I do use the sticky fly tapes in the barn, but our barn is not a big source of flies. They seem to be outside a lot more than inside. We let our horses into the barn just about at sunset, so most of the flies are going to sleep and not following them into the barn, and we turn them out around 6 AM and immediately thoroughly clean the stalls. We sprinkle a bit of lime down to eliminate the urine odor, and then in late afternoon we'll put in fresh bedding. I don't know if getting the manure out of the barn as early as possible makes a difference, or if we just have enough fly traps located outside the barn to keep the flies busy is the reason.


----------



## Cathy_H (Jun 24, 2007)

This is carried over from the homemade fly spray from the other thread. Several posters have said to mix Dawn (blue) and vinegar. Some say mix half & half & some say at least 1/4 Dawn & 3/4 vinegar. Some say just a few drops in a quart of vinegar............... Anyway I mixed about half & half. I used white vinegar the first time ( only had about a cup full ) then I used natural vinegar. Some say it doesn't matter what kind. I put it on the backs of my broodmares............. I also sprayed the sides of the stalls while the horses were out of the barn & sprayed our clipping/grooming area. Not the mats as the soap will make it slippery. I also sprayed the back patio & trash cans............... For those that feel more than a few drops of Dawn is too much, I say experiment & see what mixture works for you. I just did this the last two days so have not had a chance to see if it works or not. I will use the rest of my bottle before I conclude if it does work or not..... If it doesn't work then I will already have the soap on the walls when I do my annual wash down! :bgrin


----------



## MeadowRidge Farm (Jun 24, 2007)

Sandy, What a great post, so well written and very informative. I use the fly traps and the tapes, both from Fleet Farm, plus I clean my dry lots daily, and stalls. Every little thing we can do helps to keep our minis nice and comfy. Corinne


----------



## Lost Spoke Ranch (Jun 24, 2007)

Thank you for sharing such informative information.

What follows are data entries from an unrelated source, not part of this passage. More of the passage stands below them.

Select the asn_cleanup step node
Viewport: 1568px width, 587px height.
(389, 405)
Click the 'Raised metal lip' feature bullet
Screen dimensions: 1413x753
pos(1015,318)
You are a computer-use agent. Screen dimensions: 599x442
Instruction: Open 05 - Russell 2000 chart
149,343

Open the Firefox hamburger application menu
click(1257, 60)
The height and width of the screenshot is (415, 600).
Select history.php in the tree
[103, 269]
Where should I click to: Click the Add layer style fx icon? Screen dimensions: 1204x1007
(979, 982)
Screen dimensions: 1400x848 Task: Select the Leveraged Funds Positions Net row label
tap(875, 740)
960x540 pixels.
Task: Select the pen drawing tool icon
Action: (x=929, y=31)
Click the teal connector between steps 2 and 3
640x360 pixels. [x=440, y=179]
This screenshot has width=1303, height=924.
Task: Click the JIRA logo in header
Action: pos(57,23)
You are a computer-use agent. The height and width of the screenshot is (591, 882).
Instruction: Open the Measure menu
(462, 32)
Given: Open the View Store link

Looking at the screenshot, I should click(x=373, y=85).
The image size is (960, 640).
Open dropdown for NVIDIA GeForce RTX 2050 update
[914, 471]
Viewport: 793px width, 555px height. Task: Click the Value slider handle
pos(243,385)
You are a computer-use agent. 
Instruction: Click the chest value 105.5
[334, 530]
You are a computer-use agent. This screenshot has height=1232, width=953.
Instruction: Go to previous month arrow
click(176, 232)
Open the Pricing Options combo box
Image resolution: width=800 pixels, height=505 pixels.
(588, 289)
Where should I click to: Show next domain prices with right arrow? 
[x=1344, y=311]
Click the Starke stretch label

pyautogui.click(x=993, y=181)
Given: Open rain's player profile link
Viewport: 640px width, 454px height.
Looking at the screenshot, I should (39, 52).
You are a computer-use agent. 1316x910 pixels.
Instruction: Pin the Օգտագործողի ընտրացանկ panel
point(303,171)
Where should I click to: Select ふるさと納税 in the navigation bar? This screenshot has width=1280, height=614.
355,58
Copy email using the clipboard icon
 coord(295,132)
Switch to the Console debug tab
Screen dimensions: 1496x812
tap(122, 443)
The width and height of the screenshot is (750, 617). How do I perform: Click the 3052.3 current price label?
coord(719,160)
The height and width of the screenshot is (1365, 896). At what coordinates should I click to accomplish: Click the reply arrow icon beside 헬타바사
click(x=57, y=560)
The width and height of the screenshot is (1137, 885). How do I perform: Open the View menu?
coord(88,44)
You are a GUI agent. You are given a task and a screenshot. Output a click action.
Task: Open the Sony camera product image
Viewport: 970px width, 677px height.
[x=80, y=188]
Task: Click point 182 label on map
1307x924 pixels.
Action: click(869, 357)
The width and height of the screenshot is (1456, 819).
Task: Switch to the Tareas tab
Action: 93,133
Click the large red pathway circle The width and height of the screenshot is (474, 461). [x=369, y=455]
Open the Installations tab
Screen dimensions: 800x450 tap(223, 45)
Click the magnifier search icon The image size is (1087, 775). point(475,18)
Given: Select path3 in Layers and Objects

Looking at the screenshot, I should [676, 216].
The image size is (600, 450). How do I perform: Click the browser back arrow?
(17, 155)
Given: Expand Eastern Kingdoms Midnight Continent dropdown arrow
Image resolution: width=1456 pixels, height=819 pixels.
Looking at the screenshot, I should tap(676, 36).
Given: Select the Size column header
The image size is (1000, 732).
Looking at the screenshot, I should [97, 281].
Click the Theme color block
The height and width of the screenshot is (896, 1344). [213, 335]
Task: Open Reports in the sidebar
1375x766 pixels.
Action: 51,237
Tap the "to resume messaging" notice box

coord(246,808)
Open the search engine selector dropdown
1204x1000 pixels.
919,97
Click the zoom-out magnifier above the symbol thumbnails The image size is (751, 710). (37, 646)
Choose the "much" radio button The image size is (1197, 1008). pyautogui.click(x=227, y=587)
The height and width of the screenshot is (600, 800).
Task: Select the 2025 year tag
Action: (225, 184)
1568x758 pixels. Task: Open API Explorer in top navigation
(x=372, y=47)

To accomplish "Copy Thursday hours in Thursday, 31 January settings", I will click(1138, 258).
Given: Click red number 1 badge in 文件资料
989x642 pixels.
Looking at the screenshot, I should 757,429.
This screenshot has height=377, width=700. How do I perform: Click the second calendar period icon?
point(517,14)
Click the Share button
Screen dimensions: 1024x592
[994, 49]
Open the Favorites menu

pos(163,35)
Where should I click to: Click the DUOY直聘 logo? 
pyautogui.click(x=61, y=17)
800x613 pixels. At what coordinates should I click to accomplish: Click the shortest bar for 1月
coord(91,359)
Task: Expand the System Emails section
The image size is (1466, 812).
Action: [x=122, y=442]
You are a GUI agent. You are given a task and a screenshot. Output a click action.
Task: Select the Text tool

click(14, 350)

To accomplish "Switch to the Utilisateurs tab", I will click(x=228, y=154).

We've tried the traps for the first time this year and are tickled with the “Rescue” brand. I put them out in March (which is normally pretty early for flies for us) when I noticed a few in hopes of getting a jump on them this year. As our numbers of horses have increased over the years so has the fly population. I started with 14 regular size traps and there was a huge surge of flies at the beginning (I’m assuming they were last years survivors) and you would have thought I rang the dinner bell! I have changed out the original 14 traps with the jumbo size ones since and there are hardly any flies out there currently. The important thing is there aren’t many on the horses!

Dawn :saludando:


----------



## ANDROMEDA FARM (Jun 24, 2007)

We have had great success with the Bugstomper system. With our recent move, the system was not up for the first month. The flies were everywhere. We finally were able to get the system hooked up & by the next day, you didn't see any more flies in the barn. It is a 55 gallon drum & it is set to go off how many times you want it to in a 24 hour period. It is a little expensive to start with, but is well worth it in my opinion.


----------



## sedeh (Jun 25, 2007)

Great post!! Thanks for all the info Sandy! Now......if I could only get my neighbor to read it! :bgrin She's got about 10 big horses and as many cows on her 5 acre lot.....that's a lot of manure!


----------



## SandyWI (Jun 26, 2007)

sedeh said:


> Now......if I could only get my neighbor to read it! :bgrin She's got about 10 big horses and as many cows on her 5 acre lot.....that's a lot of manure!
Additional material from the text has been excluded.